Fiscal Reforms and Income Inequalities in Senegal and Burkina Faso: A Comparative Study

The West African economic and monetary union was created 1994, whch had as a main objective the reinforcement of the competitiveness of the member states by harmonizing their economic legislation. In 1995 indirect tax harmonization were adopted by a refitting of the nominal and effective protections of the community firms. The countries decided to strengthen their fiscal systems for a better interior resource mobilization, notably by the indirect taxes, the enlargement of the fiscal bases and the decrease of tax rates. Therefore Senegal and Burkina adopted the reforms instituted within the union. The regulation of exchanges within the union institutes a transient preferential tariff regime between countries of the union and precise the way it must be financed.

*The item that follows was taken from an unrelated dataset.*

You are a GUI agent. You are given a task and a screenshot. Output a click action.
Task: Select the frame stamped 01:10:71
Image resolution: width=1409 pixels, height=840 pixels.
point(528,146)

A total exemption is established for some local products, of the traditional handicraft, and for some industrial products. Thus, countries out of the union pay, since 2000, tax duties defined according to a common external tariff based on a categorization of products. They also pay permanent and temporary taxes. About the categorization, the exchanged goods are distributed in four groups from zero to three Social goods; First necessity goods, raw materials, equipment, specific inputs ; Input and intermediate products ; Consumption goods and other products. But the fiscal reforms are policies that influence consumer and producers prices and challenge the initial distribution of living standards that existed between populations. These fiscal reforms consist to the choice of a VAT rate of 18% notably on goods whose initial rate didn’t exceed 10% in most countries, in the same way, the rates of some goods were near or equal to 20%.